Deze uitspraak is van groot belang vanwege de situatie van honderden andere derdelanders. Aanvankelijk hadden zij dezelfde rechten als Oekraïense vluchtelingen, wat betekende dat ze mochten werken en onderdak konden krijgen in de gemeentelijke opvang voor Oekraïners.

Een jaar geleden kondigde de overheid echter aan dat dit recht voor niet-Oekraïners zou worden beëindigd, omdat er misbruik van werd gemaakt. Er waren mensen die beweerden vluchtelingen uit Oekraïne te zijn, terwijl dat niet het geval was.

In juli trokken gemeenten en asieladvocaten aan de bel over deze situatie. Van de 2300 derdelanders had slechts 500 mensen zich aangemeld voor de asielprocedure in Nederland.
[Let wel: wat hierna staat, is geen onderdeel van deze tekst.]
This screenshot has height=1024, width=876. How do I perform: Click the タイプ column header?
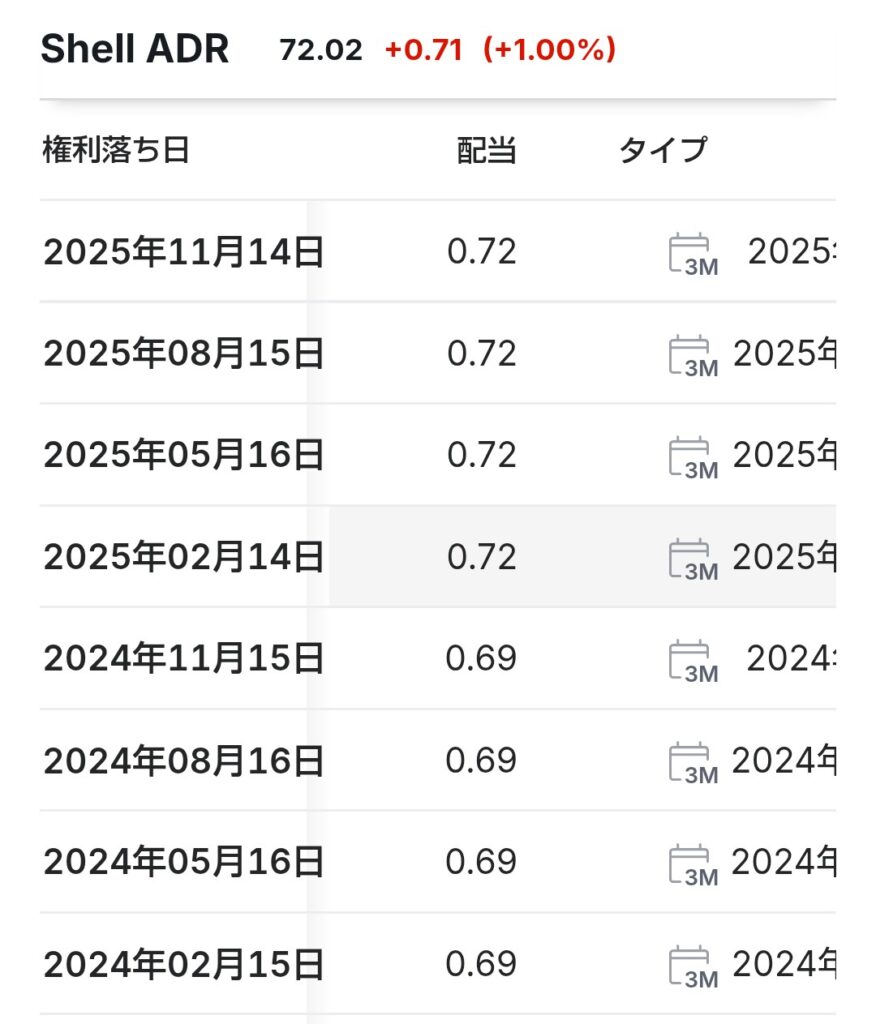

De overigen zouden te horen krijgen dat ze moesten vertrekken volgens de Immigratie- en Naturalisatiedienst (IND).

Volgens de rechtbank Rotterdam heeft de overheid het recht om zelf te bepalen wie onder de beschermingsrichtlijn valt en mag het dat recht ook intrekken voor mensen die niet onder de Europese regels vallen.

De Europese regelgeving schrijft voor dat mensen in ieder geval beschermd moeten worden als ze Oekraïens zijn, staatsloos zijn of een derdelander zijn met een permanente verblijfsvergunning. Daarnaast is er een mogelijkheid om mensen onderdak te bieden als ze niet aan deze voorwaarden voldoen.

In deze specifieke zaak gaat het om een 33-jarige Tanzaniaan die een tijdelijke verblijfsvergunning in Oekraïne had en naar Nederland vluchtte na het uitbreken van de oorlog. Zijn verblijfsvergunning in Oekraïne liep in oktober 2022 af.

Advocaat Wil Eikelboom, die betrokken was bij deze zaak, begrijpt de uitspraak van de rechtbank niet en gaat in beroep. Hij stelt dat als een groep eerst onder de beschermingsrichtlijn valt, dit niet zomaar kan worden ingetrokken. Hij vergelijkt het met het geven van een vergunning voor gezinshereniging, die niet ineens kan worden ingetrokken.

Eikelboom verwacht nog twee uitspraken over vergelijkbare gevallen in de komende weken. Pas wanneer de Raad van State zich hierover buigt, zal er echt duidelijkheid zijn. Hij vreest echter dat er chaos kan ontstaan als mensen eerst uit de opvang moeten vertrekken en de Raad van State uiteindelijk bepaalt dat ze mogen blijven.

Vluchtelingenwerk geeft aan dat zij de uitspraken in de overige elf zaken afwachten en hopen op een snel oordeel van de Raad van State. Volgens de organisatie komt de uitspraak van de rechtbank niet overeen met de zorgen die eerder zijn geuit door advocaten, wetenschappers en Vluchtelingenwerk.

Vluchtelingenwerk roept demissionair staatssecretaris Van der Burg (Asiel) op om de regeling voorlopig niet stop te zetten totdat er een uitspraak is van de Raad van State. Ze stellen dat het zowel in het belang van gemeenten als derdelanders zelf is dat er geen onomkeerbare stappen worden gezet voordat de Raad van State uitspraak heeft gedaan.